28.2.10

something real.

I am not in a highly emotional state, in fact, though I am weakened and feeble, I must and will contemplate-

I'm not sure I've ever felt a love in this exact sense. There have been the few times where I've been close to leaving this life for good, and I felt him near to me as never before. He held me, and told me to take heart, because he had overcome the world. And now I feel him again-this man who all my life had watched me grow, and waited patiently for the day that I would open my eyes and see him there, and open my heart to him. It's been hard most of the time. I'll never understand why, but for some reason I've always preferred another man-even though I could feel him with me still- watching me longingly from a distance somewhere. Even when I moved with the other in the dark, where there was no light to be found and I was sleeping with the lie, I could hear him in my head-saying come, come take what I have to give-you don't have to offer me your body-I will love you for free, and I'll never leave you. All these other men promise the same, but they all go. They take you and leave you there alone. They touch your skin with a seduction despair. But I never have forced my love on you, because, see, my love doesn't do that. I cared so intimately and deeply for you that I could not bare to have you without your consent. I'd give anything to have you seek me. I'd even do this-when my son was born to me, I made it my will to crush him. It is the hardest thing one could ever do-to turn your face on your own child-but see Diana, that is how much I would give to have you near me. I grieve each day you run away. My heart burns and aches unending as I witness how you give yourself to these things...these books with ideas that leave you empty, these men that leave you broken, these knifes that leave you bruised...all of these things you hide behind. But why? What are you afraid of? That you will find the light I have hidden inside you? I want to be your Abba, I want to protect you like a Father. I am here, I am here always. I have written for you that when my son died, he saw his offspring-that's you. As he hung there, and as he felt every hopeless and degraded woe you have ever imagined-he saw your face, your tears and your cries-and he did it for you.

I hear this man-this beautiful man who's never, ever hit me, or stolen things from me, or left me alone-this beautiful man...saying these things, to me. The best musician I could ever desire. The most vivid creator. The brightest intellectual. The greatest mind one could ever, or ever not, imagine. This beautiful person wants to have me fall in love with Him. I don't know if I could do it...I'm so used to my habits and my sodden distractions here, who knows what could happen if I lifted my eyes and gave it all to Him?
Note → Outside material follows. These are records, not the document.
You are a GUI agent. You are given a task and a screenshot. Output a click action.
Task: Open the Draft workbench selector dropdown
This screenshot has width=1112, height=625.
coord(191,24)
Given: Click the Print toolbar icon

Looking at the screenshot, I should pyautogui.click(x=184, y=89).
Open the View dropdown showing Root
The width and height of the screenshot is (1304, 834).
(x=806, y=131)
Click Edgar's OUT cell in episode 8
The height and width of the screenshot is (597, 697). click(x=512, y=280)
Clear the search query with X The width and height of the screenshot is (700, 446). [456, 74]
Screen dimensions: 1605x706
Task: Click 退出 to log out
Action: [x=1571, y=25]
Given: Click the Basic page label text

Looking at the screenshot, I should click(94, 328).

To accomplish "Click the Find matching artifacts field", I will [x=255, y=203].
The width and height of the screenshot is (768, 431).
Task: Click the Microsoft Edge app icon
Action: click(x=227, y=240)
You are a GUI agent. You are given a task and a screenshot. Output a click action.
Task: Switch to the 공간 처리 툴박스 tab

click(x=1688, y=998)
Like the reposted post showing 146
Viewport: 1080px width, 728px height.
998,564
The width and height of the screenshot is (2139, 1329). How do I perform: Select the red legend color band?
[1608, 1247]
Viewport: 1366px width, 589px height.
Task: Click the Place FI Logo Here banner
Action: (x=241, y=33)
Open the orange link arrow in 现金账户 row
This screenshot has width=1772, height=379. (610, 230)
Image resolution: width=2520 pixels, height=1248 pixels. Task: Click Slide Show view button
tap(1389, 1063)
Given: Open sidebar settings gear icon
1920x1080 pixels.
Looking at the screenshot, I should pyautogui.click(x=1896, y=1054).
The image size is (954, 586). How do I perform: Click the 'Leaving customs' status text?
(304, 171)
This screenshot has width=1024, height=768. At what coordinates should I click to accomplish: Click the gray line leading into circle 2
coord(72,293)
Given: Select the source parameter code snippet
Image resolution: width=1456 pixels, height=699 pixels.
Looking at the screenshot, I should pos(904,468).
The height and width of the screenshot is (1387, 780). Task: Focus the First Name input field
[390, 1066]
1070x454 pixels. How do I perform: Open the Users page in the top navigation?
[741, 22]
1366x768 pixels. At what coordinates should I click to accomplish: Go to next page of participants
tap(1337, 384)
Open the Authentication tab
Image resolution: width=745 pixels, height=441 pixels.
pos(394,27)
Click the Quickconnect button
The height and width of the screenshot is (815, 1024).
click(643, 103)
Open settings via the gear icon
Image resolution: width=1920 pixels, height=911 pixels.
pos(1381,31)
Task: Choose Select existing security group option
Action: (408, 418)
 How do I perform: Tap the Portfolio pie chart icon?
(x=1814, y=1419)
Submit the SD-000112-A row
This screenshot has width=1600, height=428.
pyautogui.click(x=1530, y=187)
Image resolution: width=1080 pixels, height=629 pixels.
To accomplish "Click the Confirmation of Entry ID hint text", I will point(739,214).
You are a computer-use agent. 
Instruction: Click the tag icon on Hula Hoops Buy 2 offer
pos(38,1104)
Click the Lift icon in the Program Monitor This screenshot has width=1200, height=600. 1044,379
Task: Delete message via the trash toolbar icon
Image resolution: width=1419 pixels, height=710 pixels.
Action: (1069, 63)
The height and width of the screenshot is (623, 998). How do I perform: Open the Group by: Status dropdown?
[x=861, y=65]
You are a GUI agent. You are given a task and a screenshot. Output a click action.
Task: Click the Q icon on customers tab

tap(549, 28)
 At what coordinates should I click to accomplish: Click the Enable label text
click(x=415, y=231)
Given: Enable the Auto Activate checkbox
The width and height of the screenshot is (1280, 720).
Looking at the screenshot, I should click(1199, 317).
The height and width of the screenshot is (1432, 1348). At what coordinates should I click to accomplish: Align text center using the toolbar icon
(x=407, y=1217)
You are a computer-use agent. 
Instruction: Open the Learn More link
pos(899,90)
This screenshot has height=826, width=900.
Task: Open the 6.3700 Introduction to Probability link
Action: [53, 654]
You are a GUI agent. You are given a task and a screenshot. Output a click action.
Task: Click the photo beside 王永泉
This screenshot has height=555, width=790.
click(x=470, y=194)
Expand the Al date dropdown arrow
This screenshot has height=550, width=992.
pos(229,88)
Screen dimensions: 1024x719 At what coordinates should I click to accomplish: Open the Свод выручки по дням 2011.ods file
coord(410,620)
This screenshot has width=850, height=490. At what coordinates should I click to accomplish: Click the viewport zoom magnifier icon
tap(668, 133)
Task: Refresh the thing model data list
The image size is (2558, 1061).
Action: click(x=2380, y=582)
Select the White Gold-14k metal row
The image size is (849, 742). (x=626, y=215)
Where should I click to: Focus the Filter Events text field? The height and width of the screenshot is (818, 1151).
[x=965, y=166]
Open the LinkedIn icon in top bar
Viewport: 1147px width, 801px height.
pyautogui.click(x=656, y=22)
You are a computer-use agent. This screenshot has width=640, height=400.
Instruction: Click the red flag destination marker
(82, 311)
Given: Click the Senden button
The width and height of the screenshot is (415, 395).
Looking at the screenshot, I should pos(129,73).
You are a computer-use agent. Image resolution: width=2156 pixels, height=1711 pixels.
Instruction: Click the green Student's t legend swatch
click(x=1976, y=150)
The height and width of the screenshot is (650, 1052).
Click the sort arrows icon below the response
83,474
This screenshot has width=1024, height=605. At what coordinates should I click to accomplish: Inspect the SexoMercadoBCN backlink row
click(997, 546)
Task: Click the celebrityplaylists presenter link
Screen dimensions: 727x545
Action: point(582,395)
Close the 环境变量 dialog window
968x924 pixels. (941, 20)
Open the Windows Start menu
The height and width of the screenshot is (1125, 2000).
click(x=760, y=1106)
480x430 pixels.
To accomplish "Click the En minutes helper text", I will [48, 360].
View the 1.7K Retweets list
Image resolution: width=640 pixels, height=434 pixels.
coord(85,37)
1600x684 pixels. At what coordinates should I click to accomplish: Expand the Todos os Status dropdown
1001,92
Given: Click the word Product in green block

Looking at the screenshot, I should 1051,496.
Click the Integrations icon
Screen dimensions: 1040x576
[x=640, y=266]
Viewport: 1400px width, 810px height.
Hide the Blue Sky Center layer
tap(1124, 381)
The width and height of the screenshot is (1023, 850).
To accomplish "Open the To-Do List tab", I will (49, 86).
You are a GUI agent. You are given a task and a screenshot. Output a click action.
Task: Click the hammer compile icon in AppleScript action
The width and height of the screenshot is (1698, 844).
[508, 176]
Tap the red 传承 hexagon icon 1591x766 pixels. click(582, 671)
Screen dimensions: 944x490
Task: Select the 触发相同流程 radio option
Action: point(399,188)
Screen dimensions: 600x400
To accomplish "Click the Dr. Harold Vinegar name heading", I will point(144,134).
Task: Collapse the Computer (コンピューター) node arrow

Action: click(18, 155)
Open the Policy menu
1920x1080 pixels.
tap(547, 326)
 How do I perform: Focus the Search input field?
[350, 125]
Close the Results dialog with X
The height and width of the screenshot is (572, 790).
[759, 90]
It's terrifying...but truly, something deep down is struggling to reach the surface. This vulnerability, this disappointed and disenchanted soul, something saves me. Something reaches down where I cannot breathe and gives me life.

I will lift my eyes up.
I will trust it.

"For the mountains may depart and the hills be removed,
but my steadfast love shall not depart from you,
and my covenant of peace shall not be removed,' says the LORD.
'Oh afflicted one, storm-tossed and not comforted,
behold, I will set your stones in antimony,
and lay your foundations with sapphires...
In righteousness you shall be established;
you shall be far from oppression, for you shall not fear,
and from terror, for it shall not come near you."